THE TASK.
In the records below, repeat word for word only the lines starting at the one that contains "Viewport: 822px width, 718px height." and ending at the one that contains "Image resolution: width=1141", pictures excluded.

■ ■ ■ ■ ■ ■ ■

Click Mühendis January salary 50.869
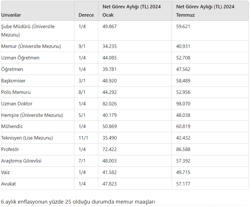This screenshot has width=251, height=207. point(110,126)
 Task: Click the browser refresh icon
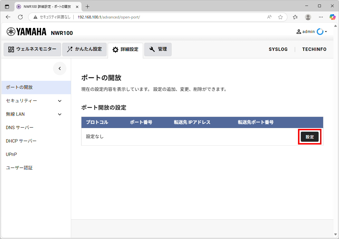click(20, 17)
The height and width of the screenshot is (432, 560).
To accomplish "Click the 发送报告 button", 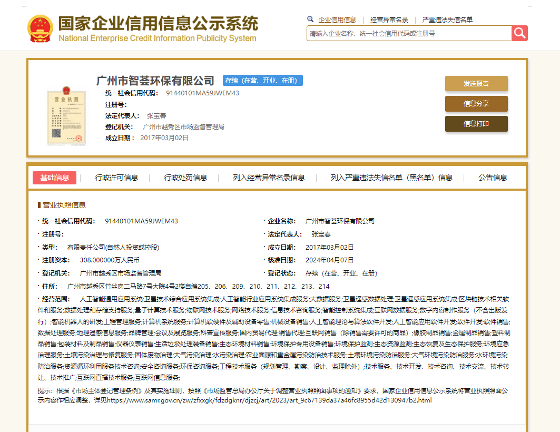I will pos(476,83).
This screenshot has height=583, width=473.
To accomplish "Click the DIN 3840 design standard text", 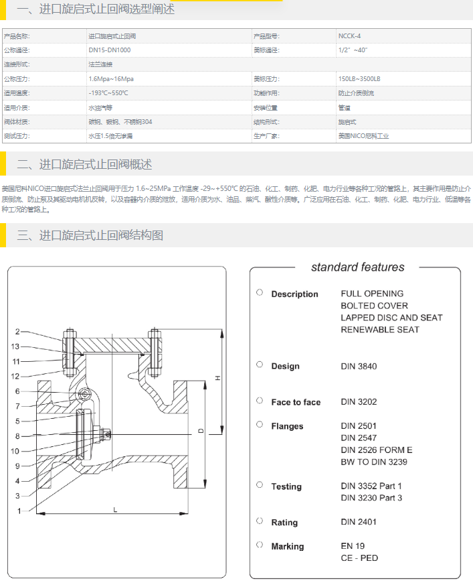I will 359,366.
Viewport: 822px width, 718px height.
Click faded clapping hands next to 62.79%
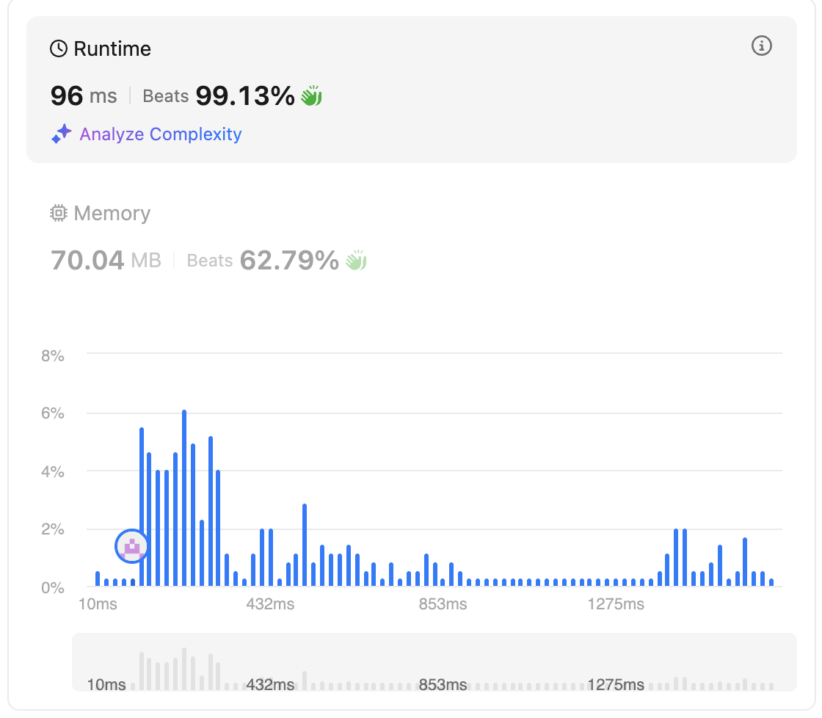(357, 260)
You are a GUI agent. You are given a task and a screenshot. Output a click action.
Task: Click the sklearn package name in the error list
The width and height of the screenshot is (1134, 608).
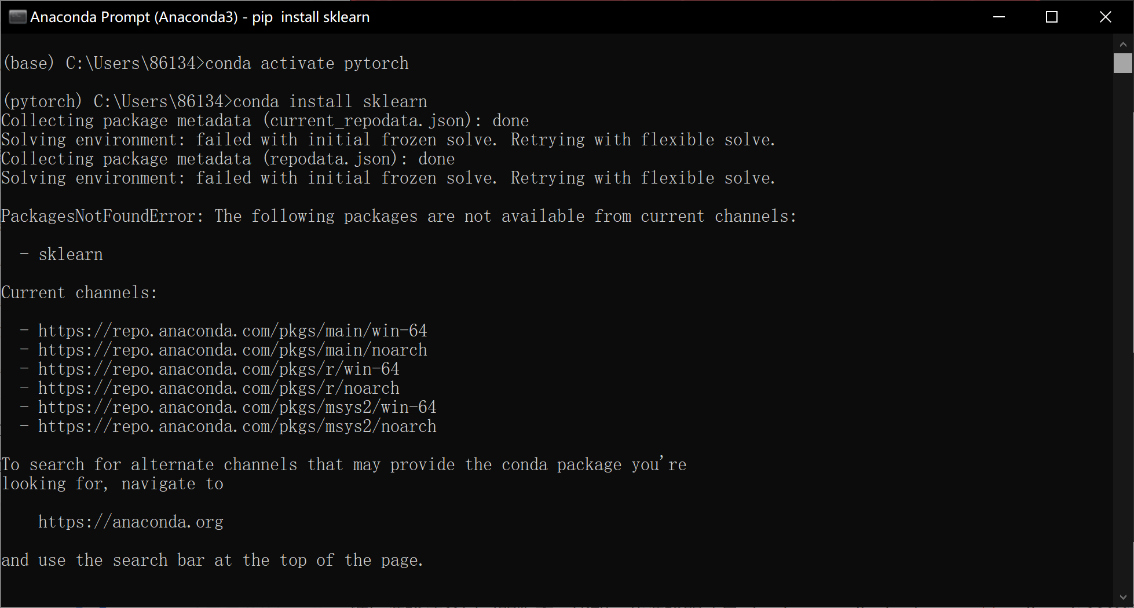70,254
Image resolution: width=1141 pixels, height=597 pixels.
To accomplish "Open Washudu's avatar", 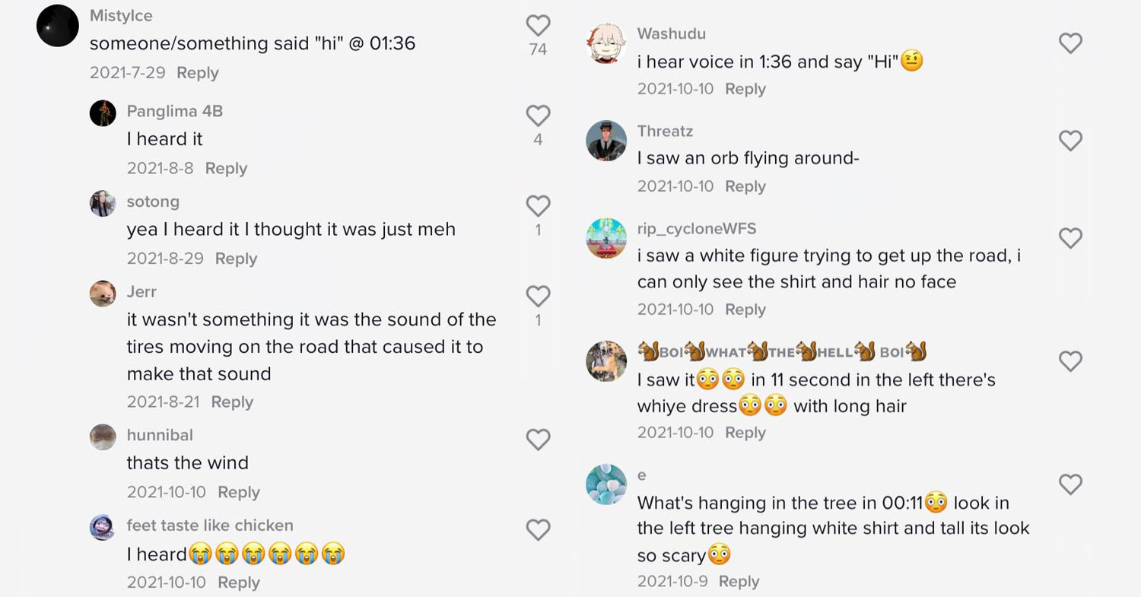I will click(606, 43).
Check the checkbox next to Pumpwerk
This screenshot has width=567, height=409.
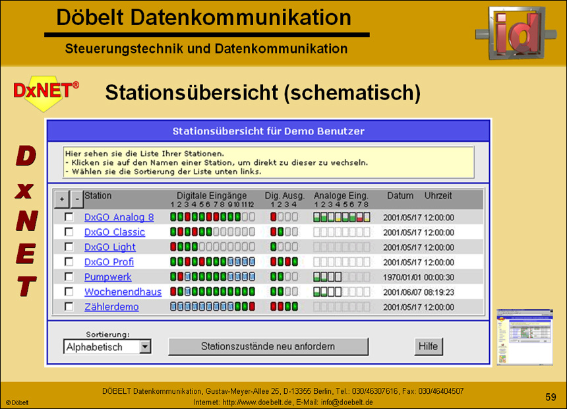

■ ■ ■ ■ ■ ■ ■

EXPECTED ANSWER.
Viewport: 822px width, 718px height.
Click faded clapping hands next to 62.79%
(357, 260)
You are a GUI agent. You are given a task and a screenshot. Output a click action.
Task: Click the sklearn package name in the error list
The width and height of the screenshot is (1134, 608).
70,254
Image resolution: width=1141 pixels, height=597 pixels.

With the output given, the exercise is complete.